Randomized clinical trials for new drugs and devices have always been a high-risk venture for a variety of stakeholders — investors, biopharma leaders, regulators, and, of course, patients and their families.
Now, MIT researchers are employing machine learning and statistical techniques to enhance data on clinical trial outcomes, allowing them to better handicap the drug and device approval process.
A new study, published in the debut issue of the Harvard Data Science Review, aims to provide more timely and accurate estimates of the risks of clinical trials. That data can help stakeholders manage their resources more efficiently, leading to fewer failures, faster drug approval times, a lower cost of capital, and more funding for developing new therapies.
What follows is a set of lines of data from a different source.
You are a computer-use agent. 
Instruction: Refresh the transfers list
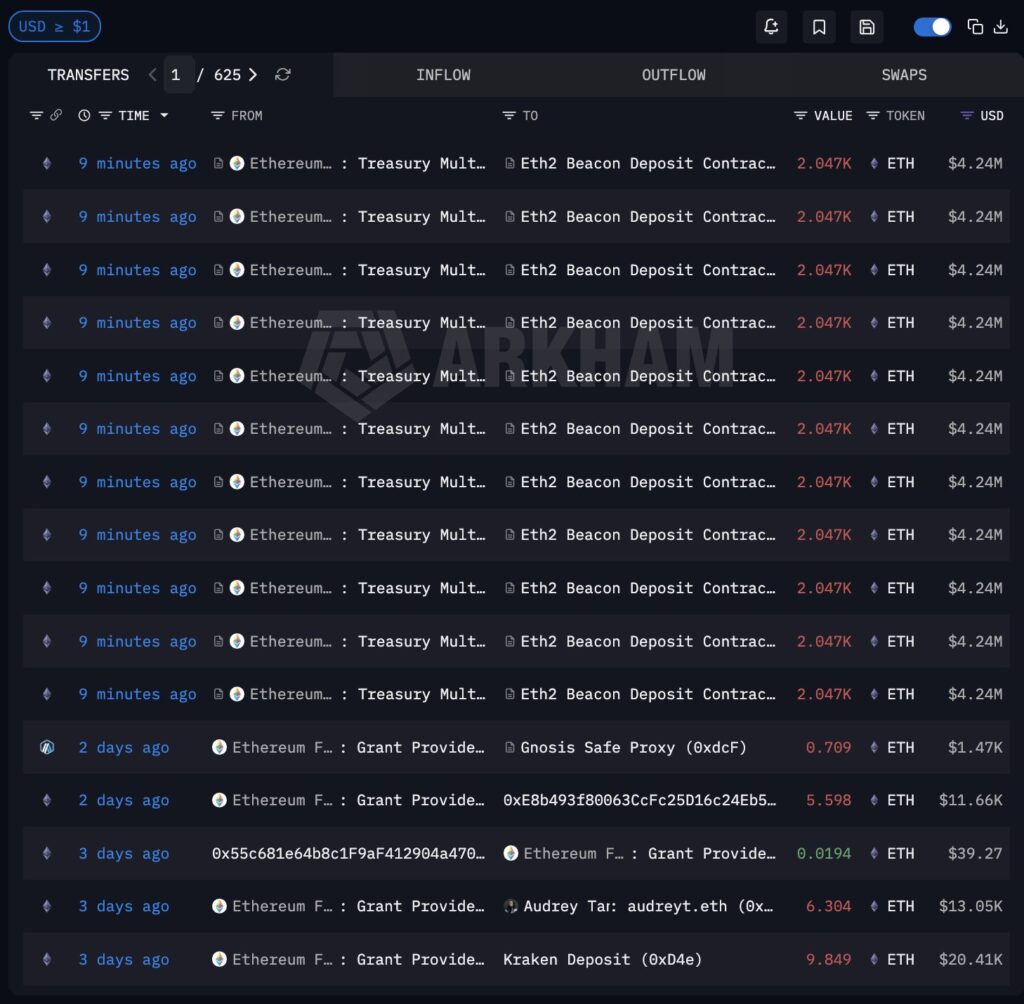tap(283, 74)
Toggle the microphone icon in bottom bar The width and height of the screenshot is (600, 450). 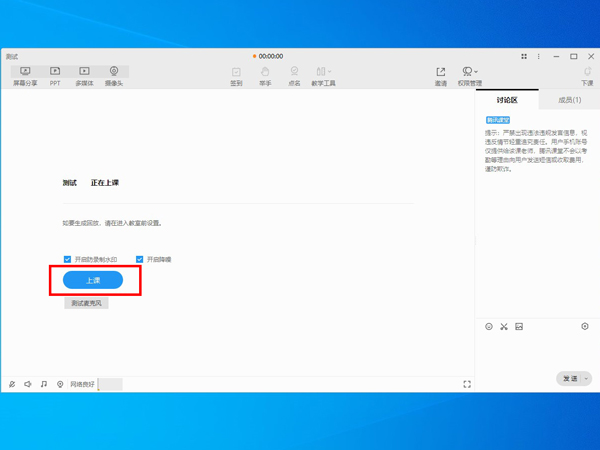point(12,384)
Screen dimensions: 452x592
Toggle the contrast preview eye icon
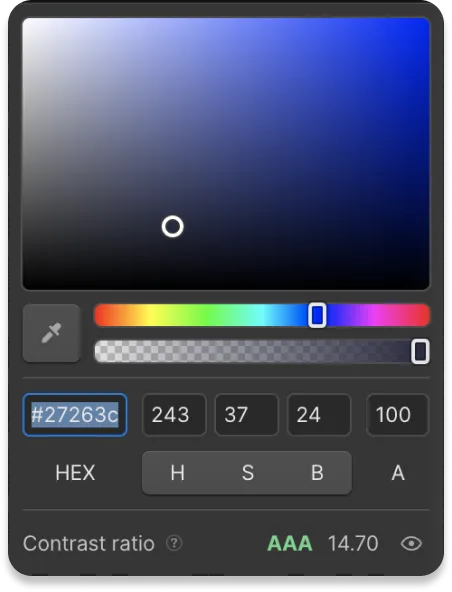(x=411, y=544)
“Everyone is affected by the risk of a drug failing in its clinical trial process,” said Andrew Lo, the study’s senior author and director of the MIT Laboratory for Financial Engineering. “With more accurate measures of the risk of drug and device development, we hope to encourage greater investment at this unique inflection point in biomedicine,” said Lo, who also serves as principal investigator at the MIT Computer Science and Artificial Intelligence Laboratory.
The research is part of Project ALPHA (Analytics for Life-sciences Professionals and Healthcare Advocates), a collaboration between the LFE and Informa Pharma Intelligence, a provider data of pharmaceutical and medtech data. The software used in the study will be made publicly available with an open-source license.
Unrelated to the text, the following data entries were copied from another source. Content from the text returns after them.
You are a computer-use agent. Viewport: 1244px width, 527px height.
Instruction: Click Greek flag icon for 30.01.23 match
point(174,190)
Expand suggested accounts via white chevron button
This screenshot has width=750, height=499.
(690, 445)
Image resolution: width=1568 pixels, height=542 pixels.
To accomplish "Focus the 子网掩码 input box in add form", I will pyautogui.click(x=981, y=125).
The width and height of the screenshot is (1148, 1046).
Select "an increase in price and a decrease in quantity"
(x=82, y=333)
The study leverages the largest set of data to date to analyze the success or failure of clinical trials and uses more than 140 features — including trial outcome, trial status, trial accrual rates, duration, prior approval for another indication, and sponsor track record — to forecast clinical trial outcomes.
Lo and his research team — PhD candidates Kien Wei Siah and Chi Heem Wong —combined machine-learning techniques with statistical methods to account for missing data. A carefully designed statistical imputation technique makes it possible to estimate missing values along with other model parameters, such as the probability of success. The result: more accurate forecasting.
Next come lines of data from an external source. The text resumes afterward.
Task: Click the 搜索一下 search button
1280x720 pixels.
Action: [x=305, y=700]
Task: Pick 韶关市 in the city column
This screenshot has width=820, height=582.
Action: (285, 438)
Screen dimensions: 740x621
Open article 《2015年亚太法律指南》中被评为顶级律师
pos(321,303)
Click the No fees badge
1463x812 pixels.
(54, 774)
“It’s the difference between looking back at historical wins and losses to predict the outcome of a horse race versus handicapping the likely winner based on multiple factors like the horse’s pedigree, track record, temperament, the training regimen, the condition of the track, the jockey’s skill, and so on,” Lo said.
Additionally, a prior study published by the authors showcasing historical probabilities of success for clinical trials without any additional information — “unconditional” estimates — is updated quarterly and also available on the ALPHA website.